### PROBLEM STATEMENT:
Give the lines again exactly as they appear, beginning at the one with "Task: Click the Facebook Like button" and ending at the last line of the records.

### Pixel coordinate grounding data:
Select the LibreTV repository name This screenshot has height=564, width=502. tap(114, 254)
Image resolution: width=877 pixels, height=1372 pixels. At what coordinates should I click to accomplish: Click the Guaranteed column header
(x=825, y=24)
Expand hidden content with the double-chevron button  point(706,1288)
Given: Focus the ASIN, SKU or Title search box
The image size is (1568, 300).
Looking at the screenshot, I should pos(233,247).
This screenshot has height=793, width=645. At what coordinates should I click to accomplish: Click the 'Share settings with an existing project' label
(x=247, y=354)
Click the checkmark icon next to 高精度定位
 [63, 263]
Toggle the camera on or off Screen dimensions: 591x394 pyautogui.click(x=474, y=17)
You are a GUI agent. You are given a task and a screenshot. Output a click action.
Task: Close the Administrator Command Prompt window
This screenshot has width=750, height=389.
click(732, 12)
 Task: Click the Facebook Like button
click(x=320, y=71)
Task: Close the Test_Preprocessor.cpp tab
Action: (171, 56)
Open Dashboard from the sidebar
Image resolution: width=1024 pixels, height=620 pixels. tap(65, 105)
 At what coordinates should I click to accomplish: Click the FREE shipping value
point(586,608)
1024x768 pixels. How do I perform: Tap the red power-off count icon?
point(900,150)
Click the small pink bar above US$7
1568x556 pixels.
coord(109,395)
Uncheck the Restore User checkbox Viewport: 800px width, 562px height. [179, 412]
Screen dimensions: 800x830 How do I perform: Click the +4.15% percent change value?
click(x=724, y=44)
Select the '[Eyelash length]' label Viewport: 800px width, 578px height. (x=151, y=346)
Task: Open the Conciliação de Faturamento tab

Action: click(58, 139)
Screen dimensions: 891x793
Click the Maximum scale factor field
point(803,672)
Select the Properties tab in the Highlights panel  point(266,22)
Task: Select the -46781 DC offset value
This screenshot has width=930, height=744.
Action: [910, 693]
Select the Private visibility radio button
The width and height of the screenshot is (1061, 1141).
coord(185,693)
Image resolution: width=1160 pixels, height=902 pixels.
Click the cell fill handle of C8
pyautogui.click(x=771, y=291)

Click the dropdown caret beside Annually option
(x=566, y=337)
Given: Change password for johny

### ANSWER BOX:
 Task: Click the Facebook Like button
click(x=320, y=71)
Task: Close the Test_Preprocessor.cpp tab
Action: (171, 56)
Open Dashboard from the sidebar
Image resolution: width=1024 pixels, height=620 pixels. tap(65, 105)
 At what coordinates should I click to accomplish: Click the FREE shipping value
point(586,608)
1024x768 pixels. How do I perform: Tap the red power-off count icon?
point(900,150)
Click the small pink bar above US$7
1568x556 pixels.
coord(109,395)
Uncheck the Restore User checkbox Viewport: 800px width, 562px height. [179, 412]
Screen dimensions: 800x830 How do I perform: Click the +4.15% percent change value?
click(x=724, y=44)
Select the '[Eyelash length]' label Viewport: 800px width, 578px height. (x=151, y=346)
Task: Open the Conciliação de Faturamento tab

Action: click(58, 139)
Screen dimensions: 891x793
Click the Maximum scale factor field
point(803,672)
Select the Properties tab in the Highlights panel  point(266,22)
Task: Select the -46781 DC offset value
This screenshot has width=930, height=744.
Action: [910, 693]
Select the Private visibility radio button
The width and height of the screenshot is (1061, 1141).
coord(185,693)
Image resolution: width=1160 pixels, height=902 pixels.
Click the cell fill handle of C8
pyautogui.click(x=771, y=291)

Click the dropdown caret beside Annually option
(x=566, y=337)
Given: Change password for johny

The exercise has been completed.